Viral di Tiktok Makna Sebenarnya Muthawif Boys: Tren Viral yang Buat Ukhti Yalili Gelisah, Ternyata Lebih Parah dari Walid

Sabtu 19 Apr 2025, 10:20 WIB
Makna Sebenarnya Muthawif Boys. Bikin Ukhti ilfil (Sumber: TikTok/@arosukai)

Makna Sebenarnya Muthawif Boys. Bikin Ukhti ilfil (Sumber: TikTok/@arosukai)

Seiring meningkatnya kesadaran digital, publik mulai mengedukasi diri mengenai batasan interaksi dalam konteks ibadah. Muncul pula tagar #MuthawifBoys sebagai bentuk kritik dan satir terhadap fenomena ini.

Beberapa akun publik figur muslimah bahkan ikut angkat bicara, meminta agar lembaga penyelenggara umrah lebih selektif dalam merekrut muthawif tidak hanya melihat dari fasihnya bahasa Arab atau pakaian islami, namun juga kepribadian dan integritas.

Tak sedikit pula jamaah dan alumni umrah yang menegaskan bahwa muthawif profesional sejatinya sangat membantu, bekerja tanpa pamrih, dan menjaga batas interaksi. Mereka berharap insiden ini tidak mencoreng citra ribuan muthawif lain yang bekerja dengan tulus.

Bagaimana Mencegahnya ke Depan?

Fenomena viral ini menjadi momentum evaluasi mendalam. Baik dari penyelenggara umrah, lembaga pelatihan muthawif, hingga komunitas daring muslim. Beberapa saran konkret yang dapat diterapkan antara lain:

  1. Sertifikasi Etika Profesi: Pelatihan bagi calon muthawif harus mencakup modul etika interaksi, komunikasi yang sesuai syariah, dan penguatan adab pelayanan terhadap jamaah.
  2. Verifikasi Identitas Digital: Para pemandu yang menggunakan media sosial sebaiknya didampingi atau diregulasi oleh lembaga, agar tidak menyalahgunakan profesi untuk pencitraan pribadi.
  3. Kanal Laporan Khusus: Adanya saluran pelaporan untuk jamaah perempuan yang mengalami pelecehan verbal dari muthawif akan mendorong terciptanya sistem pengawasan berbasis kesadaran jamaah.
  4. Edukasi untuk Jamaah: Edukasi kepada jamaah, terutama generasi muda dan influencer, agar memahami batasan interaksi selama ibadah dan tidak terkecoh dengan pencitraan semu.

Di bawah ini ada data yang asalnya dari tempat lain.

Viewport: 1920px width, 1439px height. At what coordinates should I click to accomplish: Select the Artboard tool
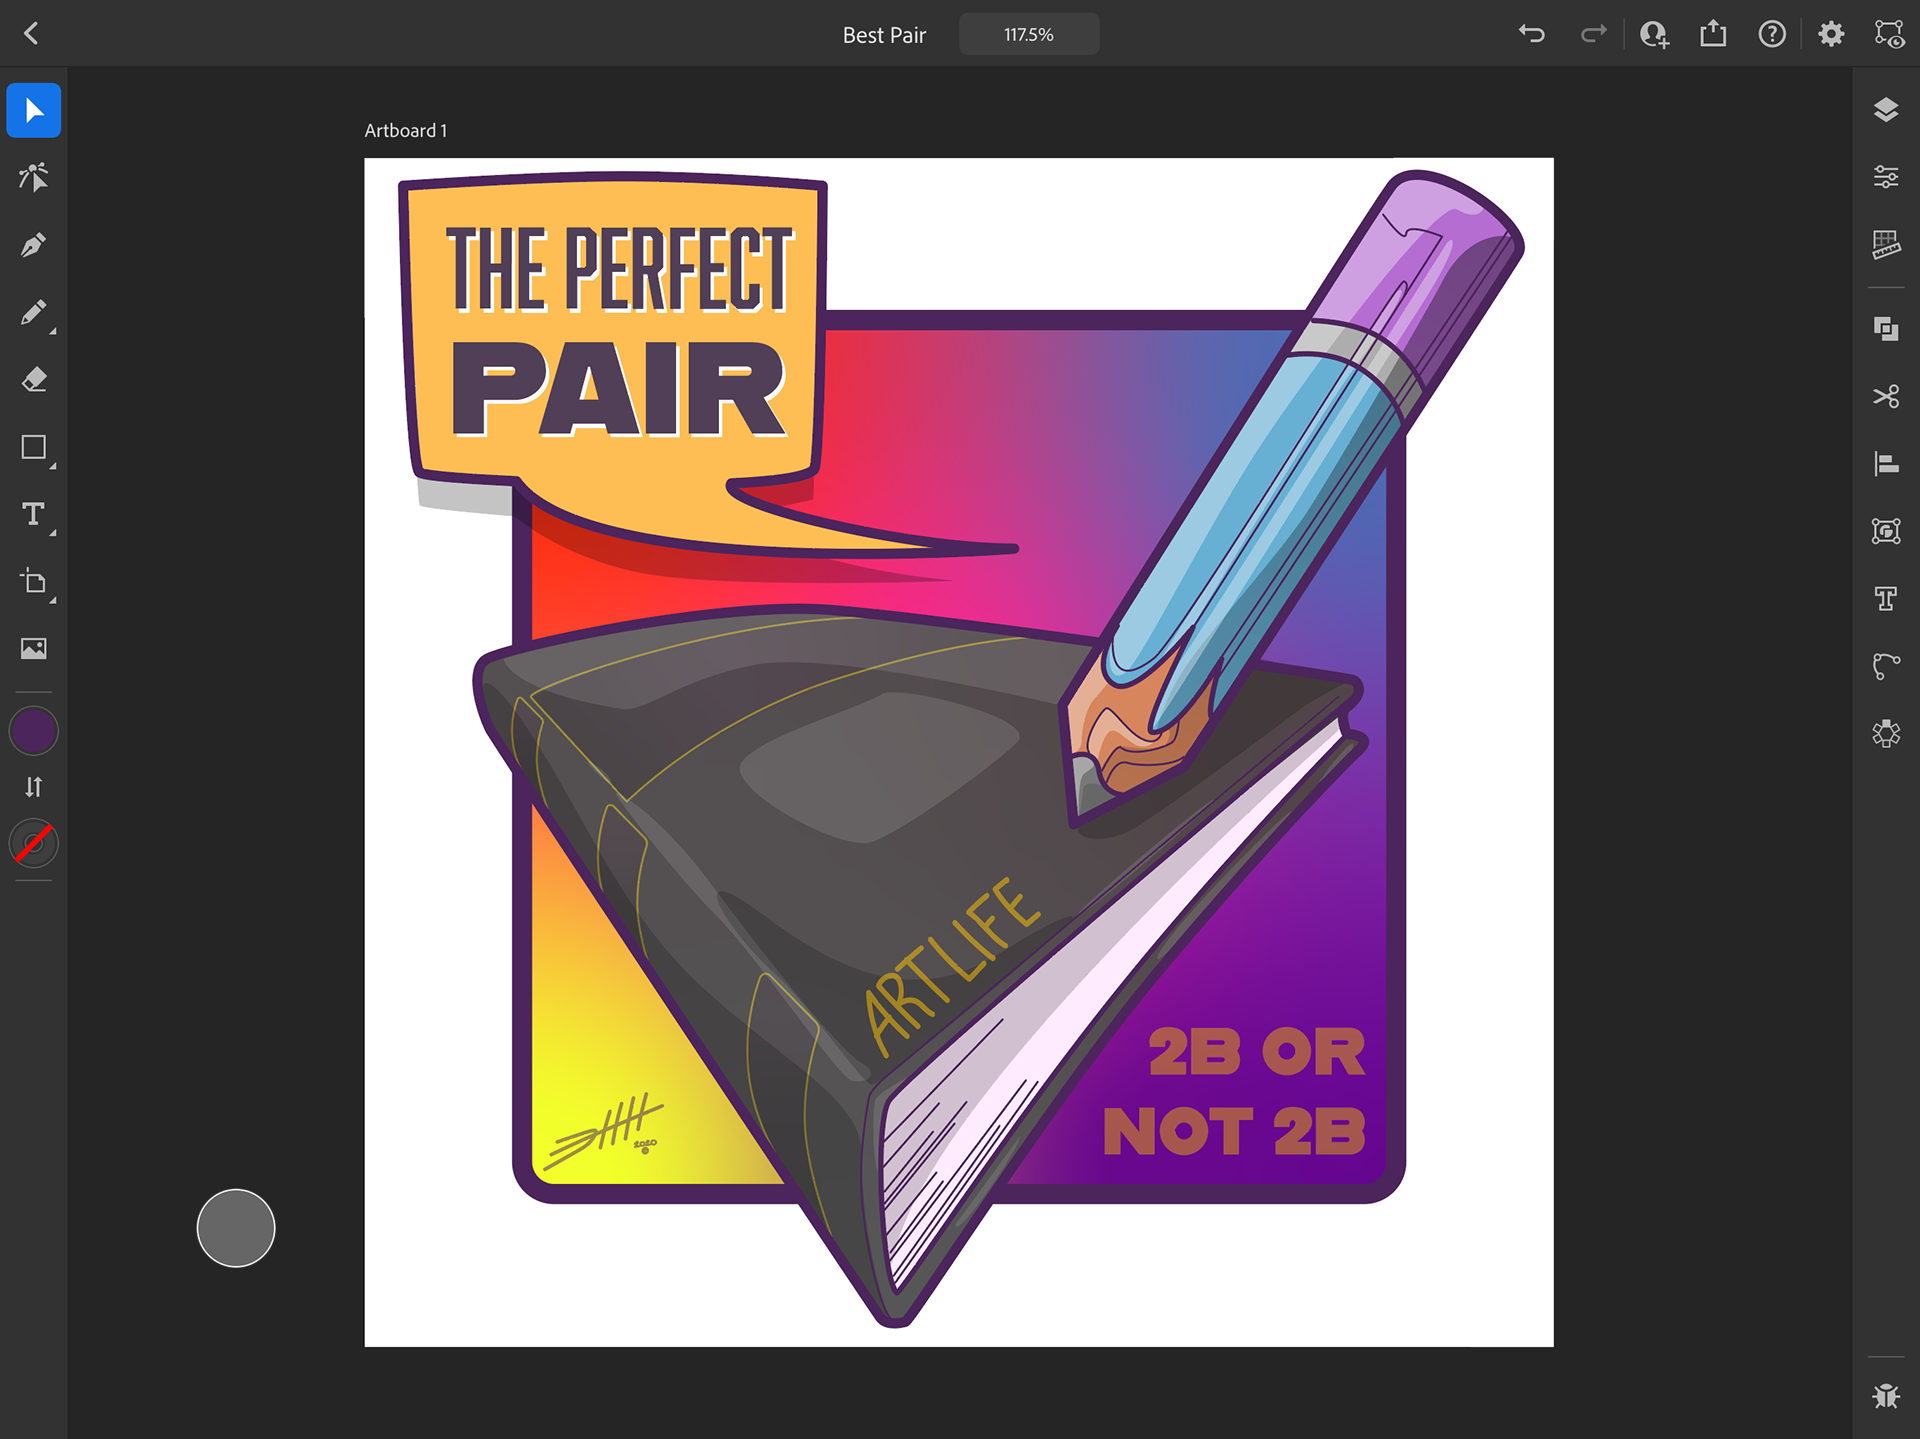tap(34, 581)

Fenomena Muthawif Boys bukanlah gambaran dari keseluruhan profesi muthawif, melainkan cerminan dari segelintir oknum yang menyalahgunakan status untuk kepentingan pribadi.

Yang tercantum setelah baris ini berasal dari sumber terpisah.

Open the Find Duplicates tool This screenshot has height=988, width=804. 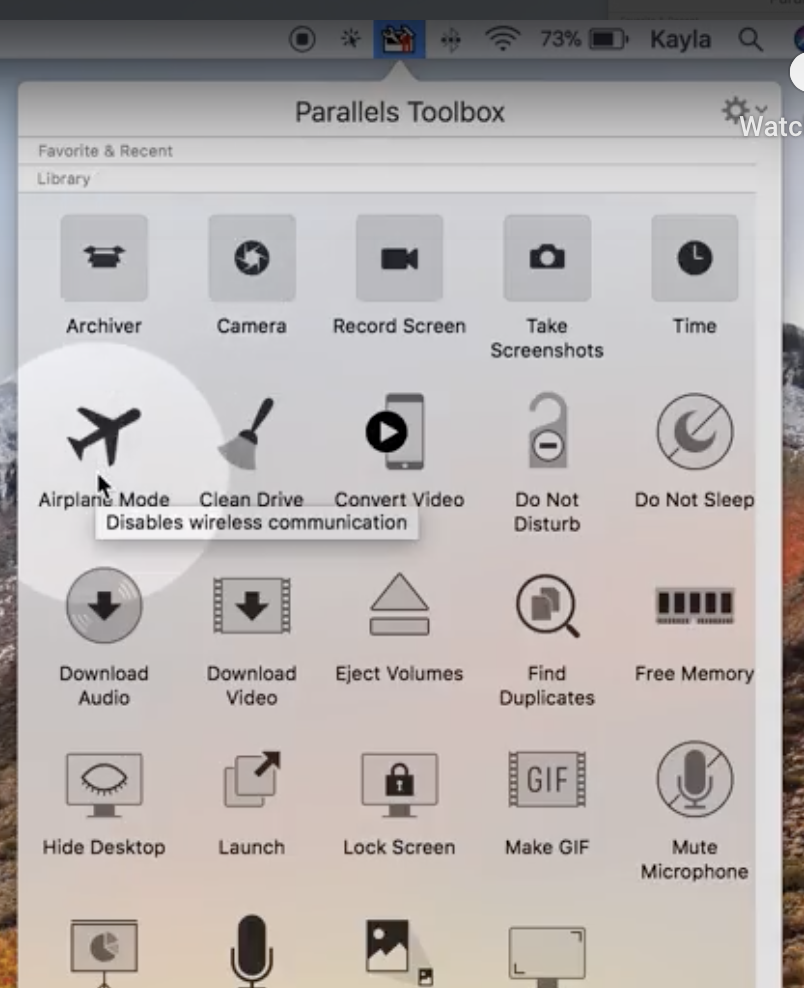coord(547,607)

Namun demikian, kasus ini membuka ruang refleksi besar bahwa profesi berbasis agama bukan hanya soal tampilan luar, namun akhlak yang harus selaras dengan nilai-nilai Islam.

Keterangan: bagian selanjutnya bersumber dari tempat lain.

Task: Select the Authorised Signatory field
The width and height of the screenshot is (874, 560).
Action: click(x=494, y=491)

Sudah seharusnya, baik pelaku ibadah maupun pemandunya, menjaga adab dalam segala situasi. Di era di mana citra mudah dimanipulasi, kita perlu kembali pada esensi keikhlasan, amanah, dan adab. Sebab Tanah Suci bukan panggung pencitraan melainkan tempat berserah kepada Ilahi.